** EXERCISE OBJECTIVE **
Please set down only the lines below starting with the line with "The width and" and going on through the line with "Task: Select the highlighted", verbatim and without pictures.

** Stored data entries **
=== Begin Enclosure ===

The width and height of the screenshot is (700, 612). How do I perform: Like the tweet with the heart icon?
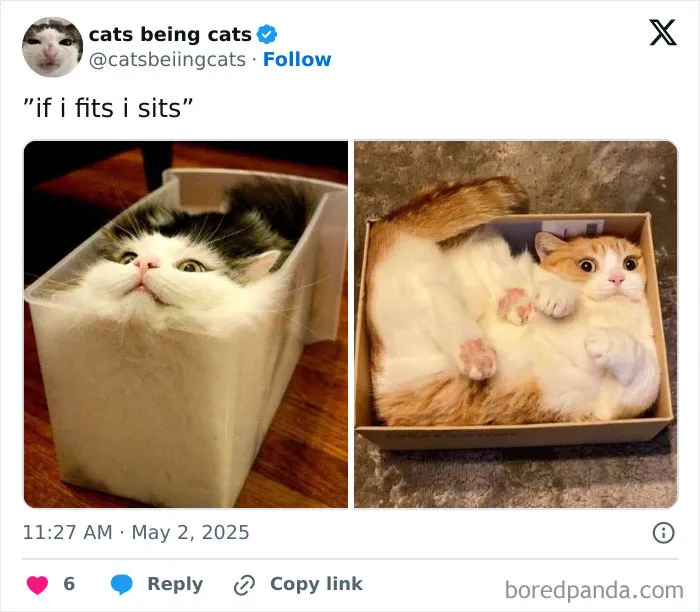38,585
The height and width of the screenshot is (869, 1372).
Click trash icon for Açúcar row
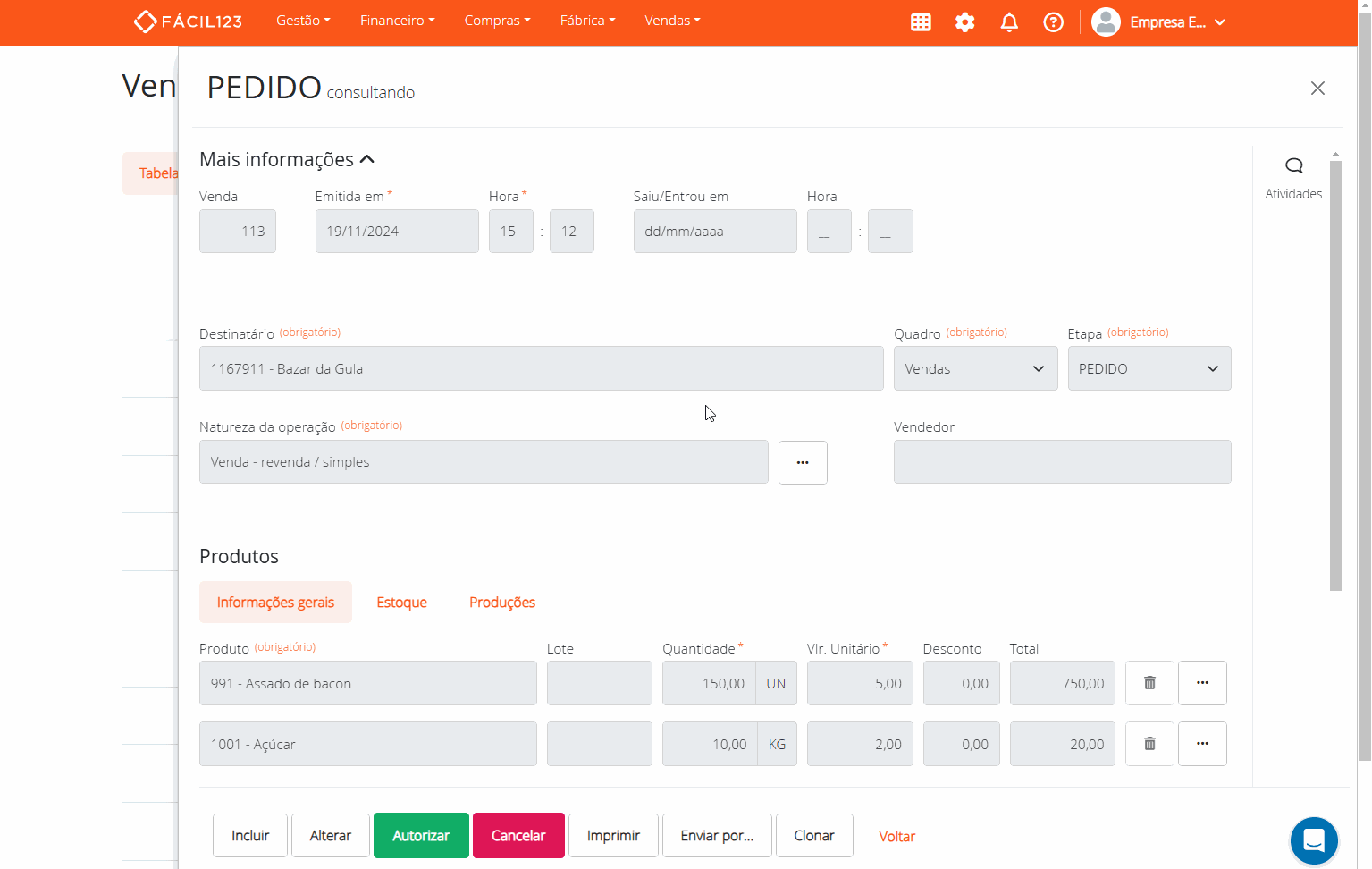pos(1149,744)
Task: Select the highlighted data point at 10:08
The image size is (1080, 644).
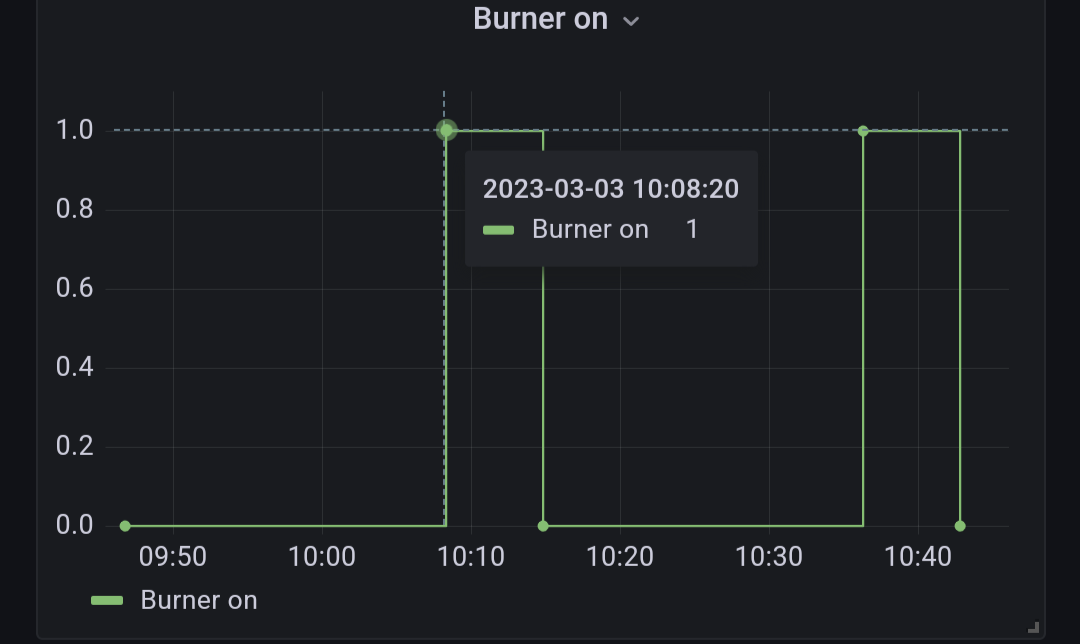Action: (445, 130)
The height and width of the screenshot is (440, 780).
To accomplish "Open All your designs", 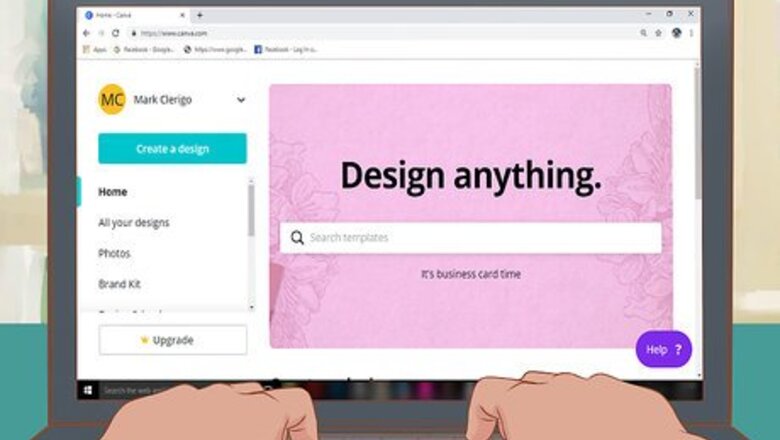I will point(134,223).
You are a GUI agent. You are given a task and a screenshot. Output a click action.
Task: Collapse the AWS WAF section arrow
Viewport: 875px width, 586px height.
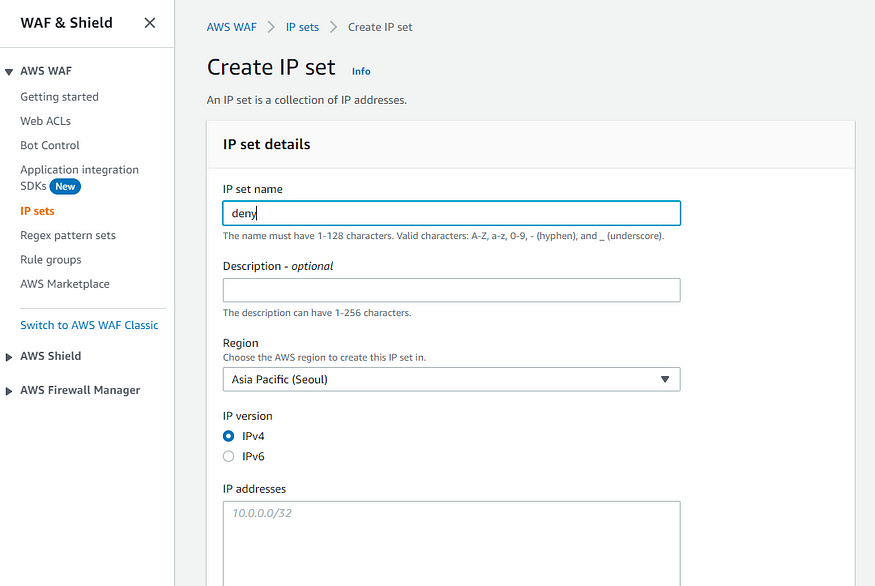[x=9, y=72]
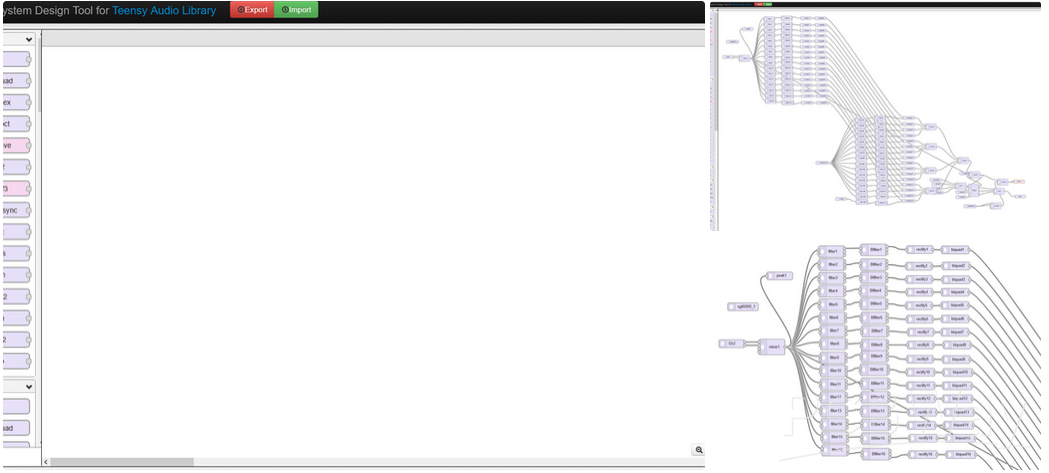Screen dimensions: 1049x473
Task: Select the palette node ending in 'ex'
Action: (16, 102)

=== End Enclosure ===
=== Begin Enclosure ===

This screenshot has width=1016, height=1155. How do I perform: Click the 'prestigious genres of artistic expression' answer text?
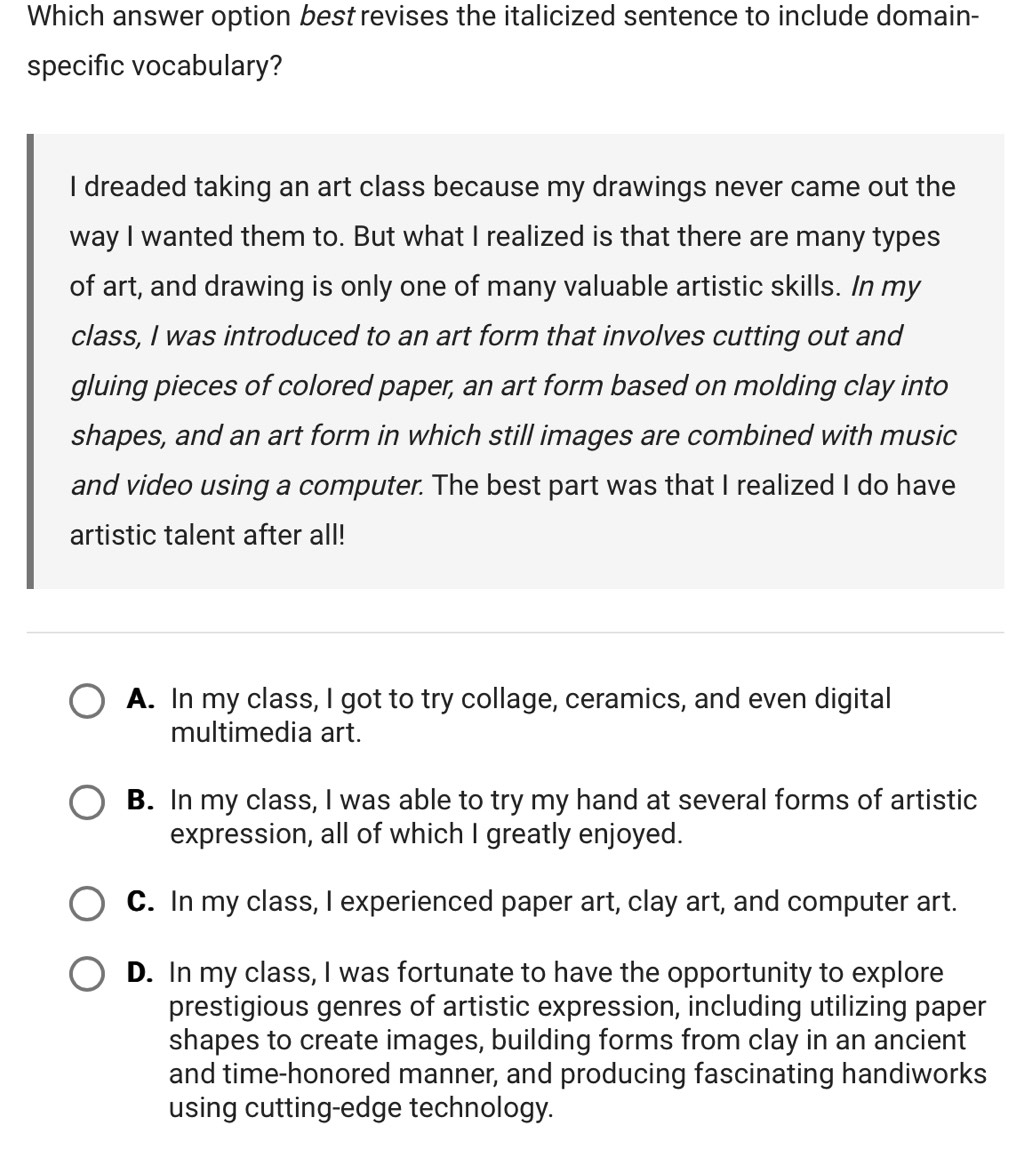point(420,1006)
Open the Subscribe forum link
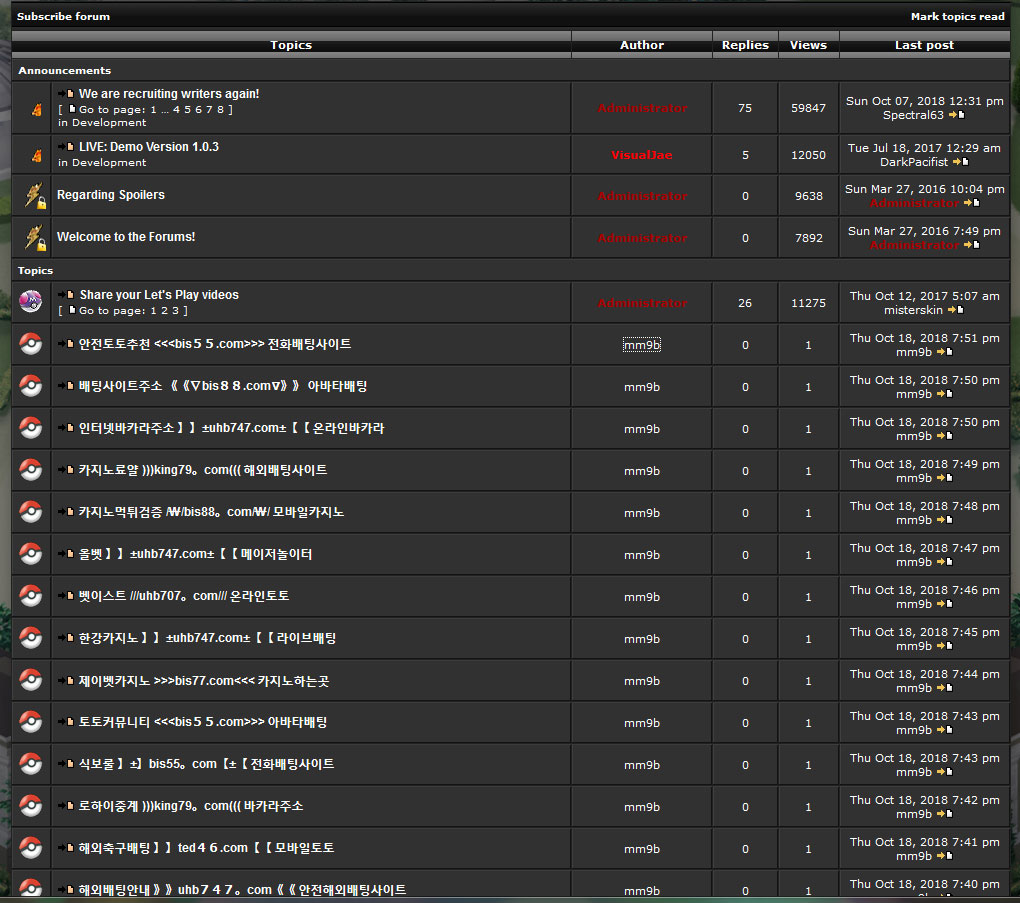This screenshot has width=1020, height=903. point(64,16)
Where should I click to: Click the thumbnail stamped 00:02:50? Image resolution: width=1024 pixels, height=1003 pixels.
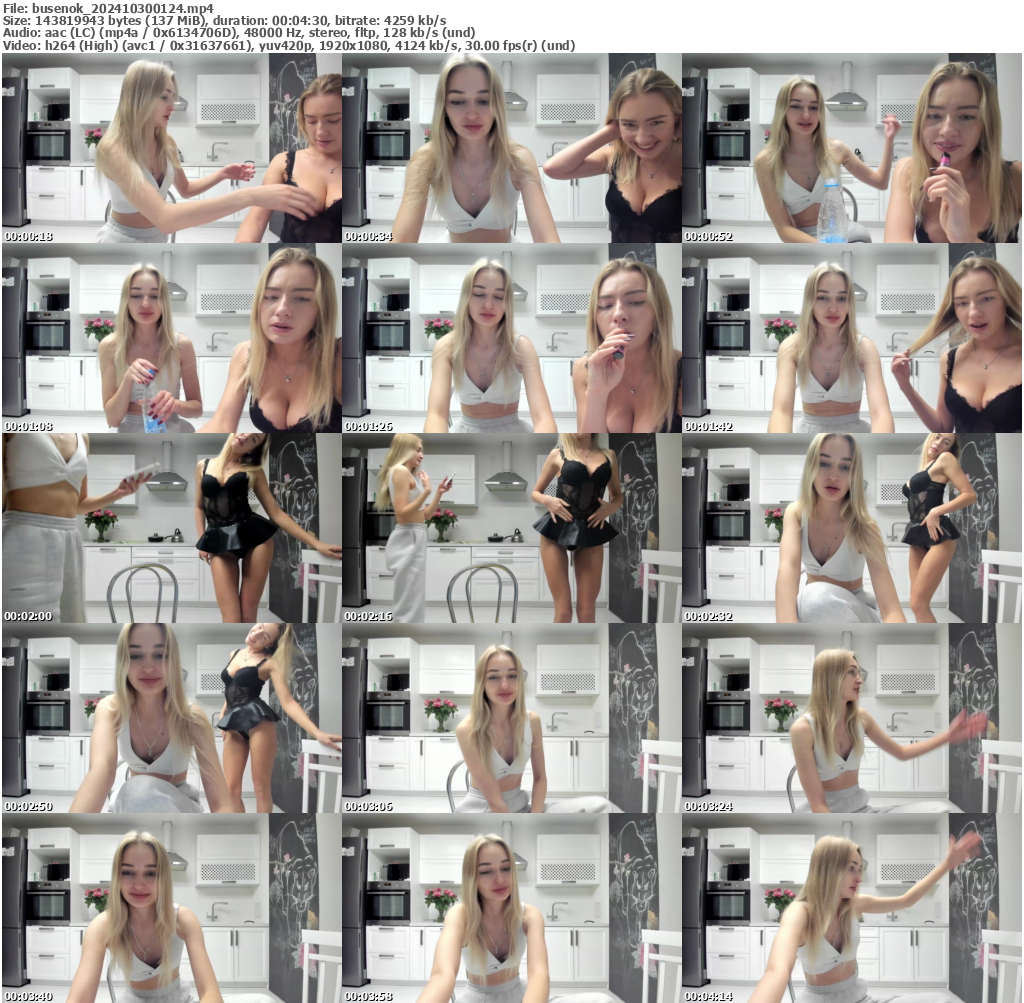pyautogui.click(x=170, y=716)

=== End Enclosure ===

** TASK SOLUTION **
The width and height of the screenshot is (700, 612). How do I perform: Like the tweet with the heart icon?
38,585
The height and width of the screenshot is (869, 1372).
Click trash icon for Açúcar row
pos(1149,744)
Task: Select the highlighted data point at 10:08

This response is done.